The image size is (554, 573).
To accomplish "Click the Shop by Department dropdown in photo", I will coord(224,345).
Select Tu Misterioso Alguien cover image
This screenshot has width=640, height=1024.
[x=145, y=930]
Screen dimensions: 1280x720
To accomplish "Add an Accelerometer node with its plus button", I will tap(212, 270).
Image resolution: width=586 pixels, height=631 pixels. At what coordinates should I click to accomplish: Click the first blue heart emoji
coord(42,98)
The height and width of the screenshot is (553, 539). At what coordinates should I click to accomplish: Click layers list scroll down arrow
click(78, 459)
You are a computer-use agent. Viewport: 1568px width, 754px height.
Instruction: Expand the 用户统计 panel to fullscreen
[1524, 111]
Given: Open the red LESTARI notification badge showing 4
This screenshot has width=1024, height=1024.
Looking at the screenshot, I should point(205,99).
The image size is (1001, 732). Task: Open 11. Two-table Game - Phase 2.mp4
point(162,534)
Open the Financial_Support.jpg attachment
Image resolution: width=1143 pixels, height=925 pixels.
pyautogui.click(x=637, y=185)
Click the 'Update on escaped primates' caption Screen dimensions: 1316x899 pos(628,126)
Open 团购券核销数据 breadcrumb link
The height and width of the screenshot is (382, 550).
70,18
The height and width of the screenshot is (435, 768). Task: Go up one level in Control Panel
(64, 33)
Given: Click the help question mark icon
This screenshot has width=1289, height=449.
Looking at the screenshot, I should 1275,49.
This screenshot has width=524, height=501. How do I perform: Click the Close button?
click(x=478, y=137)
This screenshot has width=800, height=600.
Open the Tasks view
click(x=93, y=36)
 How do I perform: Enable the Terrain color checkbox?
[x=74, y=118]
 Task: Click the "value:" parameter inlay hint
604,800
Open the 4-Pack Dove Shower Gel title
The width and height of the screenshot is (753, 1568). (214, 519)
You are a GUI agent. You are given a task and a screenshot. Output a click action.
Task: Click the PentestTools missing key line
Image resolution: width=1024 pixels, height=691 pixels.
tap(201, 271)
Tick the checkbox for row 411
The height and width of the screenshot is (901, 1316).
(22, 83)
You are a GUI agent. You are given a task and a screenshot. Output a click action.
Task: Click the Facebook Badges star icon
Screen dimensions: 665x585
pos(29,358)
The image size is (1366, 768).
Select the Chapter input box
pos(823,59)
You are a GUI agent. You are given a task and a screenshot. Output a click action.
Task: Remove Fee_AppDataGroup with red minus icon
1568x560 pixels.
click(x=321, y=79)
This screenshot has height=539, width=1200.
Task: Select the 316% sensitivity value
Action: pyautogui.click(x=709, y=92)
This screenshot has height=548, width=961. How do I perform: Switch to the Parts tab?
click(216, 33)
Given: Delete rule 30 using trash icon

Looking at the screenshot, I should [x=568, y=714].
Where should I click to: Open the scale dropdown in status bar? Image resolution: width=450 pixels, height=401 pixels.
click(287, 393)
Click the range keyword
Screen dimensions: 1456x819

□ □ □ □ □ □ □

Requirement -
All lines above in which the word "with" occurs should be identified and copied.

Final answer -
To accomplish "Add an Accelerometer node with its plus button", I will tap(212, 270).
Task: Remove Fee_AppDataGroup with red minus icon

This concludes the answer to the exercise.